“Are you kidding me? They don’t care about us. It’s all about performance. If our department’s ratings are good, we’re ok. If not, we’re in trouble.”
In the current healthcare environment, medical staff are required to do much more in less time, feeling stressed, and in many cases experiencing burnout. Retaining quality, experienced medical professionals and trained staff is critically important in today’s healthcare climate. Discouragement and burnout occur more rapidly when employees do not feel appreciated or emotionally supported.
Medical practice managers across the nation feel frustrated, not knowing how to support employees and reward staff for the hard work they are doing. Managers often feel they don’t have many good options in trying to reward employees.
Negative Attitudes Among Helthcare Workers
Some work settings seem to just “ooze” cynicism, sarcasm, and a lack of trust. Probably the most intense cynical environments I’ve experienced are medical settings and hospitals (along with universities and long-term care facilities.) For example, in one training session with hospital staff, a nurse boldly spoke up and said, “I haven’t heard anything positive for five years, and now I’m supposed believe them when someone tells me they appreciate me?
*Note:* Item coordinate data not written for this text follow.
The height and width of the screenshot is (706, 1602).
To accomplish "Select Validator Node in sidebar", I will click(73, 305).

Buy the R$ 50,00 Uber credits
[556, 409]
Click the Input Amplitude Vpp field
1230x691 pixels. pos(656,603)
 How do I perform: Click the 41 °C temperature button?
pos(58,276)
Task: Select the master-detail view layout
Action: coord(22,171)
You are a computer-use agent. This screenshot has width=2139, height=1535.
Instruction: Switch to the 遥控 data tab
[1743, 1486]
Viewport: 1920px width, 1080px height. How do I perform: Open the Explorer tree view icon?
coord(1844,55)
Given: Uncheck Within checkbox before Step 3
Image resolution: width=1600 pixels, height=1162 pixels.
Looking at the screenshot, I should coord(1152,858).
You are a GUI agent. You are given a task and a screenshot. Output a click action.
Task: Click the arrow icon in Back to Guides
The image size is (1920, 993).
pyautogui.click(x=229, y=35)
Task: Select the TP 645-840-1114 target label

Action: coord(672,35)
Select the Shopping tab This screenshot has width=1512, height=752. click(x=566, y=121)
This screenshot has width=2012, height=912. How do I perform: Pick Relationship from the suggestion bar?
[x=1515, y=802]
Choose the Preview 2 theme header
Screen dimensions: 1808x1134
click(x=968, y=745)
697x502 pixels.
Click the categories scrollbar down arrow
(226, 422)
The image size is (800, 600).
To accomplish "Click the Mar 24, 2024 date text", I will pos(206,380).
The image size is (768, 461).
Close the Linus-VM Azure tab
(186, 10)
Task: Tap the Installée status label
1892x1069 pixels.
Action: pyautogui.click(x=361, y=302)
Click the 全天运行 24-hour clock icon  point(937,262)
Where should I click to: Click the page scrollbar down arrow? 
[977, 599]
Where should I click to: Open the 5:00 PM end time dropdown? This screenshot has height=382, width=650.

Ain’t happenin’!”
Getting Past Perceived Inauthenticity
You can never fully “prove” your authentic appreciation for a person and you can’t “make” someone believe you. At the same time, there are practical steps that can be taken that can help get past challenges of being perceived as not genuinely valuing your colleagues.
- Only communicate appreciation when it is true. People have good “radar” for communication that isn’t true. If you try to “fake it”, any trust existing in your relationship will be undermined.
- Acknowledge the interfering causes. Statements like, “I know I haven’t communicated much (if any) appreciation to you in the past…” or “I know we’ve had our conflicts and differences in the past…” and even, “I know you may think I’m saying this just because we’ve had the training on communicating appreciation…”
- Communicate specifics. The more specific you can be about what the person does or the character quality you value, the greater probability that you’ll be viewed as honest (rather than some vague, general statement -- “I’m glad you’re part of the team.”)
- Be consistent over time. If you communicate one message of appreciation every six months, the likelihood of being perceived as being genuine is low. Similarly, if you only communicate positive messages in front of others (especially, your supervisor), that also will lead to a perception of your doing the actions just “for show.”
- Don’t focus solely on performance or on situations that benefit you directly. A nice way to communicate authentic communication is to identify non-work related skills that are positive (for example, their cheerfulness or how they treat others kindly).
There is no “magic bullet”. But we have found that the only way to get past other’s perceptions of whether our actions or statements are not “real” is to communicate appreciation to them repeatedly, over a period of time, and in the ways important to them.
Is the lack of perceived genuineness of recognition, appreciation, and encouragement an issue in medical settings? Absolutely. Is it a deserved concern? Most probably. Can inauthenticity be successfully addressed? Yes. Is it worth the time and effort? Most definitely.
When employees and staff members truly feel valued and appreciated, good things happen. Staff morale improves. Conflict and bickering decreases. Compliance to policies and procedures increases. Absenteeism and tardiness decline. And managers enjoy their jobs more. (Being forthright, if your appreciation is viewed as authentic, you will “stick out” from your competitors and you will be able to attract and retain quality team members.)
Genuine encouragement is, unfortunately, the exception rather than the rule but authentic appreciation can be a powerful tool to cut through the fog of a negative work environment characterized by cynicism, sarcasm and a lack of trust.